Instructions for the task: Only lines with the word "will" are wanted; copy each of them from the listing below.

════

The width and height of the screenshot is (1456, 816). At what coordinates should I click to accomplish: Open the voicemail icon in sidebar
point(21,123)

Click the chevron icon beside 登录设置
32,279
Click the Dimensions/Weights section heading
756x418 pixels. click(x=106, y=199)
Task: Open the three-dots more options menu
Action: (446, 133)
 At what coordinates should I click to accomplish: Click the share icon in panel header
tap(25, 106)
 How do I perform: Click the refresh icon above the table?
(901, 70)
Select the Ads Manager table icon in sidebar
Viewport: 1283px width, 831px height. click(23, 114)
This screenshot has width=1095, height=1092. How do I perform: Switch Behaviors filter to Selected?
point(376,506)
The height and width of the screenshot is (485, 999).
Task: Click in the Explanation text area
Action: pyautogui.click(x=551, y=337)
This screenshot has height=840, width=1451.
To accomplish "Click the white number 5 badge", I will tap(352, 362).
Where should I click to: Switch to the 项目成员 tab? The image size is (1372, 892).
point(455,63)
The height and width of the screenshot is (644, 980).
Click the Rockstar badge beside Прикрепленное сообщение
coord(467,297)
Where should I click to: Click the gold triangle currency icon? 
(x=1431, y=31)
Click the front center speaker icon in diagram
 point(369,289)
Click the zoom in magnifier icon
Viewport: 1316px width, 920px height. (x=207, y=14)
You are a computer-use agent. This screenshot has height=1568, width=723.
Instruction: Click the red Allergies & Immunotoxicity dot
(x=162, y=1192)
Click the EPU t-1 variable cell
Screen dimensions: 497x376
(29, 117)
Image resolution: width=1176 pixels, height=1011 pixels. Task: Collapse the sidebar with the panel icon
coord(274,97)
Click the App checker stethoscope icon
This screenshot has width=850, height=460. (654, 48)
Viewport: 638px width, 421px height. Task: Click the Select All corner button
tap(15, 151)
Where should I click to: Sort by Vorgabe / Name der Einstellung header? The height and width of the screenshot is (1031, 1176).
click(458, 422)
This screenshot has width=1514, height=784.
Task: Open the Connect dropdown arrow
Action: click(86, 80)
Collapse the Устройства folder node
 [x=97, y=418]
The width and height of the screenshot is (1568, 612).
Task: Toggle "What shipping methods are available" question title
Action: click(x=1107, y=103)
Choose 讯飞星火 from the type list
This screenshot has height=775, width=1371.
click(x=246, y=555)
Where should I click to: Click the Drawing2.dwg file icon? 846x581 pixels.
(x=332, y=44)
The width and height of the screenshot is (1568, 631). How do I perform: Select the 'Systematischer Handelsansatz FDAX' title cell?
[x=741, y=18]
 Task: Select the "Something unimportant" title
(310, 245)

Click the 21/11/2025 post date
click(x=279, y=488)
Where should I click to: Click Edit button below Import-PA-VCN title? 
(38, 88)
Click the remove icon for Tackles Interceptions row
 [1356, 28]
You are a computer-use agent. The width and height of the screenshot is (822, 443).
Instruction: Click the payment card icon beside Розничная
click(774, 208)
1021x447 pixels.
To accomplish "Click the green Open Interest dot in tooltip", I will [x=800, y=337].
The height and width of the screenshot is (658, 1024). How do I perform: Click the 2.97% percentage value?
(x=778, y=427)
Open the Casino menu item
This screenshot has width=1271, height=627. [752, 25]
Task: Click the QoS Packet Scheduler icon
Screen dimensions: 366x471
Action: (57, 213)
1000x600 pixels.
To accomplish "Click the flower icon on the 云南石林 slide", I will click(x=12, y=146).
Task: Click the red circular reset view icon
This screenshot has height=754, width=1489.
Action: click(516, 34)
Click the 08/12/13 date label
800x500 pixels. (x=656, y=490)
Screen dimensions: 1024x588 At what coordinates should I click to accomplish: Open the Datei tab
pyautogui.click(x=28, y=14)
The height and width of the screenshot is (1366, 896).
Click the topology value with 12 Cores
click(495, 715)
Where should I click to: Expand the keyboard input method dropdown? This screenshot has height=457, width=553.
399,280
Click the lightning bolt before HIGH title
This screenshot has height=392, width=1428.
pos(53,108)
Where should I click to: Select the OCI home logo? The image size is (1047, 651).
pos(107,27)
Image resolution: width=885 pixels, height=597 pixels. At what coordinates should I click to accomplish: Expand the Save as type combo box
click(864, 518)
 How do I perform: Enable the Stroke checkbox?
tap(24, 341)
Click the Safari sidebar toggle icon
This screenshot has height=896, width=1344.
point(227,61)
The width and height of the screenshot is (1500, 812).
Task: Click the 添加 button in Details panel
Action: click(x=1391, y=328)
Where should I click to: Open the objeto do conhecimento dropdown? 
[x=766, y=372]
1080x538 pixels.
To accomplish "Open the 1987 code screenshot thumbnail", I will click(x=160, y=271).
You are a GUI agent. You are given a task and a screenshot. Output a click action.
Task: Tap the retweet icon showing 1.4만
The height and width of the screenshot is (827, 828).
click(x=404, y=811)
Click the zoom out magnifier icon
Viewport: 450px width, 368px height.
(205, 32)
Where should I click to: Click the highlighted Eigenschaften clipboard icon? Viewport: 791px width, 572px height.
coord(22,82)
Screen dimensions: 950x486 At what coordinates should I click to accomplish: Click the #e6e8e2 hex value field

════

Task response:
To accomplish "Click the white number 5 badge", I will tap(352, 362).
To accomplish "Click the green Open Interest dot in tooltip", I will [x=800, y=337].
To accomplish "Click the flower icon on the 云南石林 slide", I will click(x=12, y=146).
To accomplish "Open the 1987 code screenshot thumbnail", I will click(x=160, y=271).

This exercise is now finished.